● DATA PROVIDED
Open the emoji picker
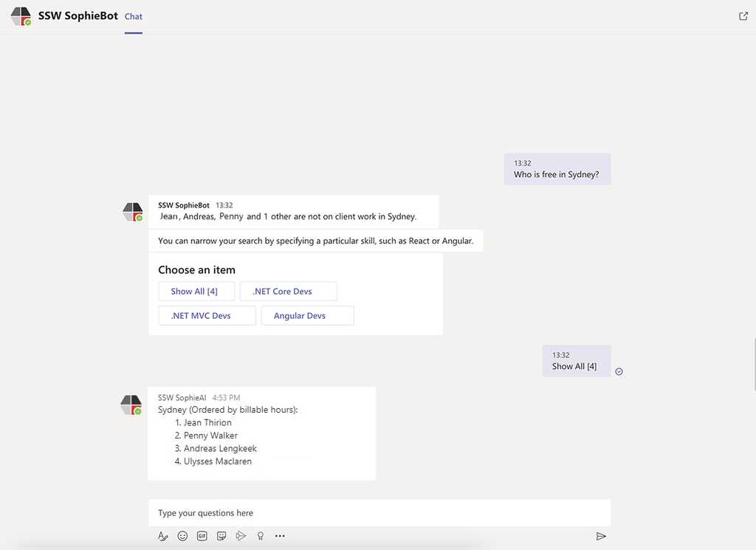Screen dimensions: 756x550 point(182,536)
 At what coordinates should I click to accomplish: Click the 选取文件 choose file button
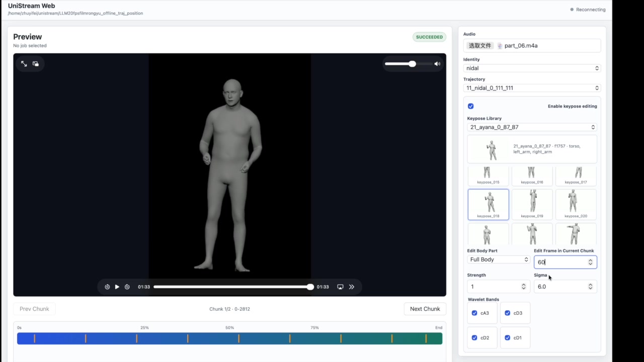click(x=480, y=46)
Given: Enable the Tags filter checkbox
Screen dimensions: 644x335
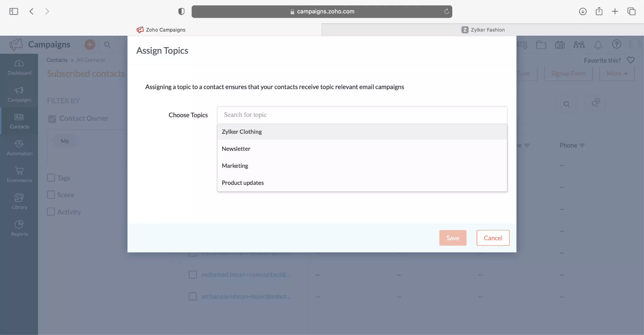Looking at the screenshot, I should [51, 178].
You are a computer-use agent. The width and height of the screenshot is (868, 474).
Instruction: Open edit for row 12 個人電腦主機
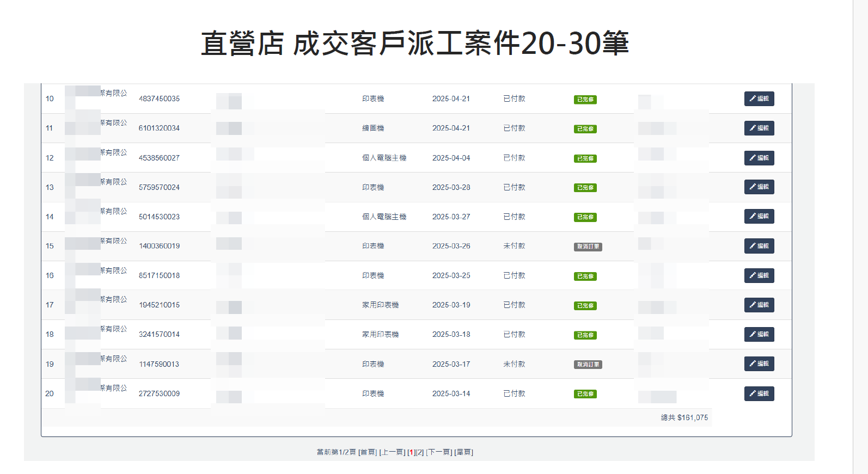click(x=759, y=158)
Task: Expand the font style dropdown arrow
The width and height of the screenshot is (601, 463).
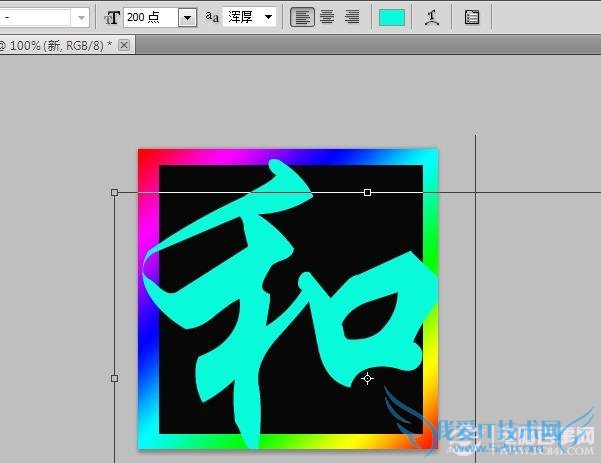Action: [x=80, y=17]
* * *
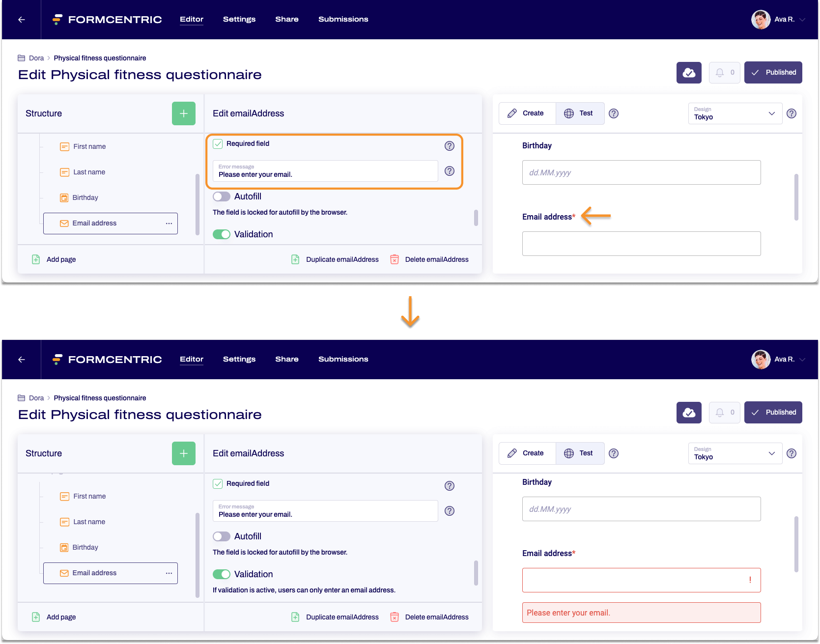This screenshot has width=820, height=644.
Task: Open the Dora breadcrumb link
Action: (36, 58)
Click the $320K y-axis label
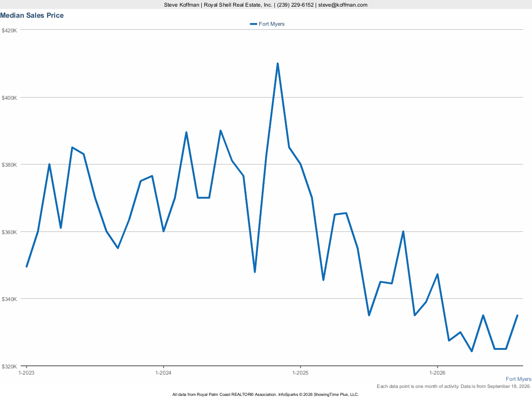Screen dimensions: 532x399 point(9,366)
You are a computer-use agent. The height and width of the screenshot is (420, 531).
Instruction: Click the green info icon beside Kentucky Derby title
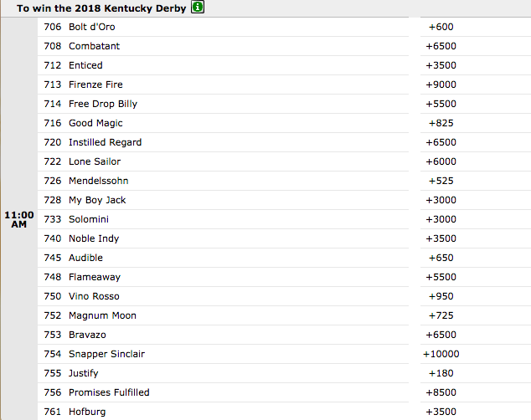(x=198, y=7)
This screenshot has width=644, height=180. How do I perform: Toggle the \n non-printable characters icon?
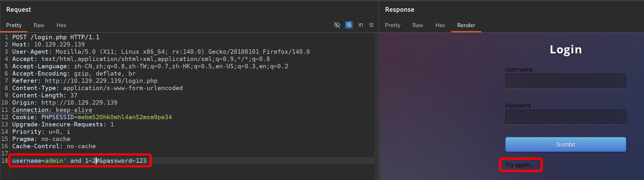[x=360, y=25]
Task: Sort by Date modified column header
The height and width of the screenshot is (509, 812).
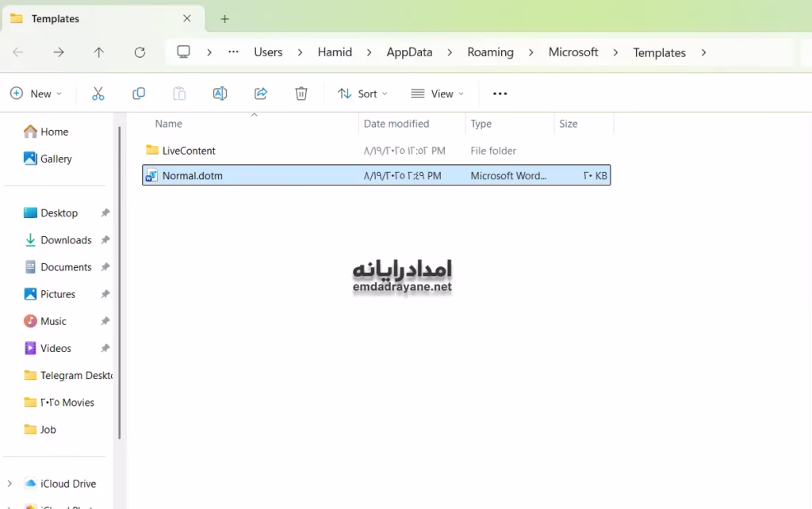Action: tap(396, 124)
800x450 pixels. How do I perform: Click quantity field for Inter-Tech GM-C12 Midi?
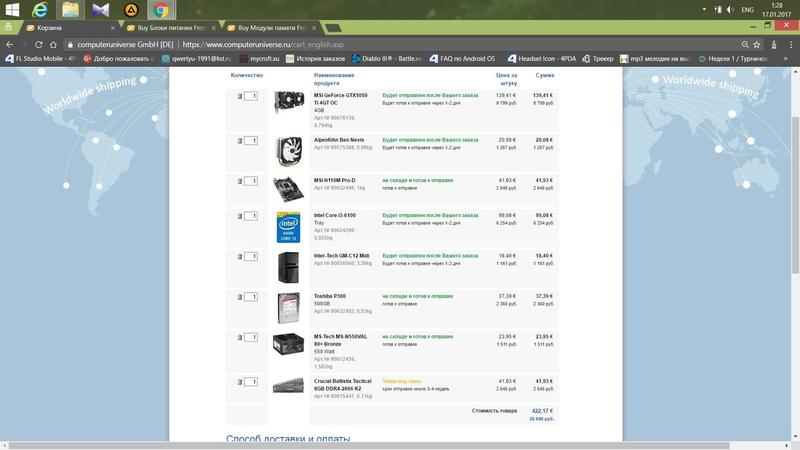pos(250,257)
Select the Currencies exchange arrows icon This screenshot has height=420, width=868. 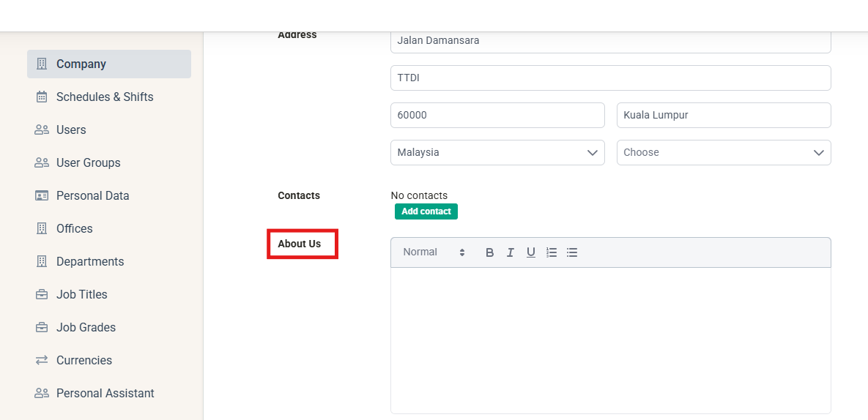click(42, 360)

● EXERCISE REQUIREMENTS
Render the items from the line with "This screenshot has width=644, height=180." to the line with "Action: tap(396, 124)" as a two-column CSV with columns named text and answer, one row per item, putting each value in a single quoted field and replacing line breaks with spaces. Leave the pictures out.

● REPLY
text,answer
"This screenshot has width=644, height=180. How do I perform: Toggle the \n non-printable characters icon?","[x=360, y=25]"
"Task: Sort by Date modified column header The height and width of the screenshot is (509, 812).","Action: tap(396, 124)"